* TEXTO PARA ANÁLISE

##############################

Organizava cadernos e papéis em minhas entulhadas gavetas – um trabalho quase psicanalítico – quando achei a carta de uma ex-colega, lá dos anos 1980, tempos em que ainda se escrevia a mão, coisa anterior ao e-mail e redes sociais. Ela agradecia minha solidariedade, após uma fase depressiva e dizia achar graça dos exageros, da brutal carência e falta de amor próprio que a levara ao gesto extremo de tentar acabar com a própria vida.
E o fez com requintes de estilo. Redigira um texto de frases feitas, citações de grandes poetas e ainda gravara um último adeus – voz compungida – entremeada por soluços da mais pura e sincera mágoa contra o mundo cruel. Ó dor! Um momento assim é realmente devastador, especialmente no caso dela, casada com um pacífico e dedicado professor europeu, que chegara ao Brasil para uma curta temporada esticada pela paixão.
Ele só retornou quando o amor fez as malas e antecipou-se ao adeus. Partiu de repente, sem adeus. Sem aviso. Ela chorou o que pode. Sentia-se pior do que o mais vil dos seres humanos e assim, sufocada por uma devastadora torpeza, mirou-se no reflexo das mágoas e perguntou: “és afinal, uma mulher ou uma desprezível ratazana”? E se pôs a roer a estima feito minúsculo camundongo.

##############################

* DADOS REGISTRADOS
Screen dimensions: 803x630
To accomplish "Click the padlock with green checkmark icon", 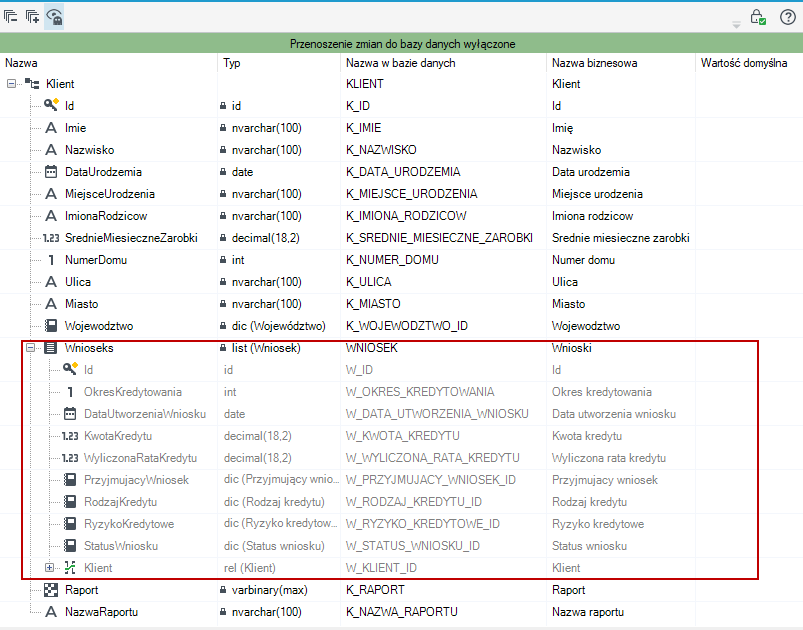I will (758, 17).
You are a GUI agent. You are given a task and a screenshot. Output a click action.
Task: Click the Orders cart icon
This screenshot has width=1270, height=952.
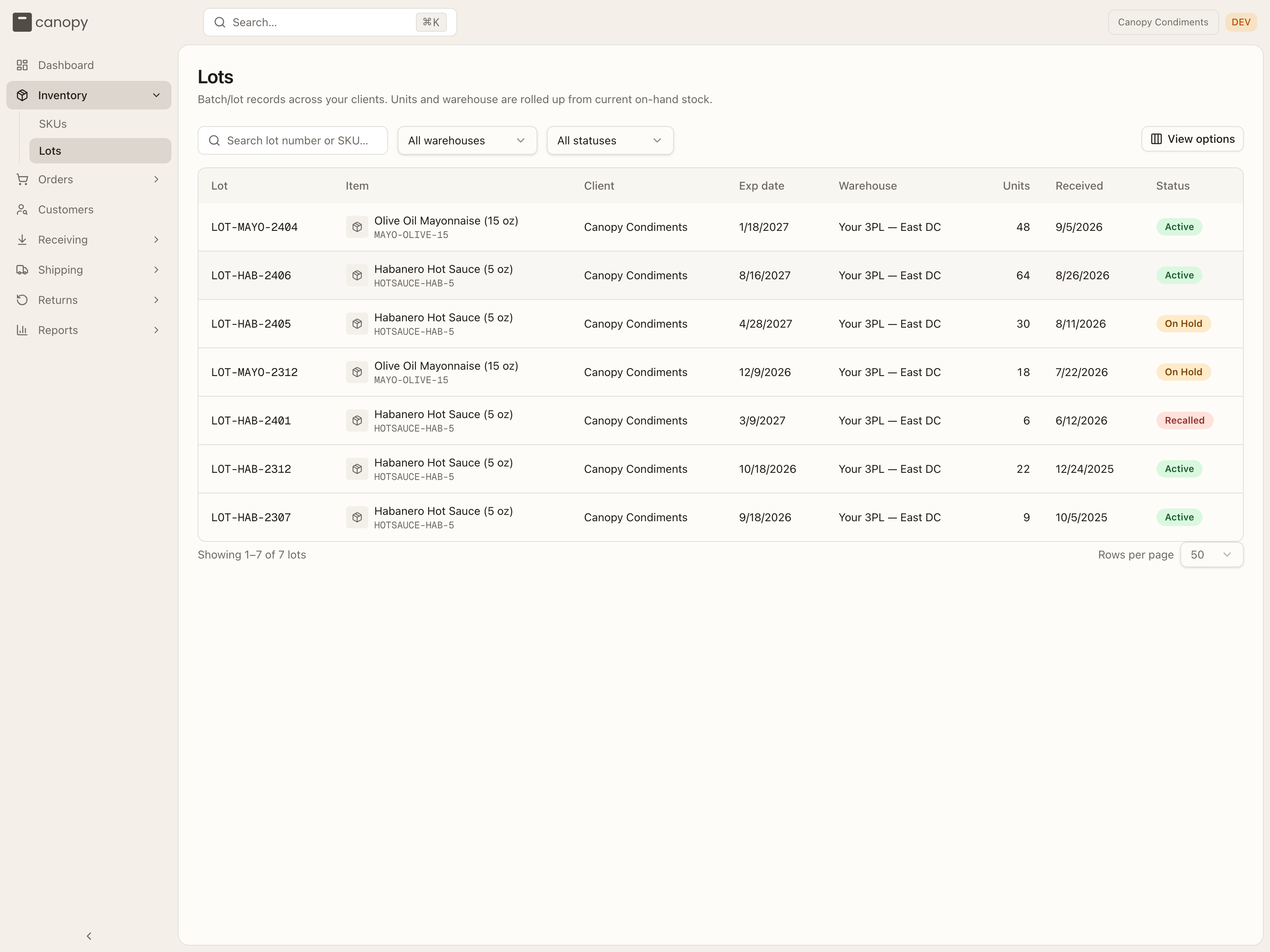pos(22,180)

##############################

* ATIVIDADE
Transcreva literalmente o trecho do texto que vai de "E o fez com" até "esticada pela paixão.". O material não tem relação com o texto.

* RESULTADO DA TAREFA
E o fez com requintes de estilo. Redigira um texto de frases feitas, citações de grandes poetas e ainda gravara um último adeus – voz compungida – entremeada por soluços da mais pura e sincera mágoa contra o mundo cruel. Ó dor! Um momento assim é realmente devastador, especialmente no caso dela, casada com um pacífico e dedicado professor europeu, que chegara ao Brasil para uma curta temporada esticada pela paixão.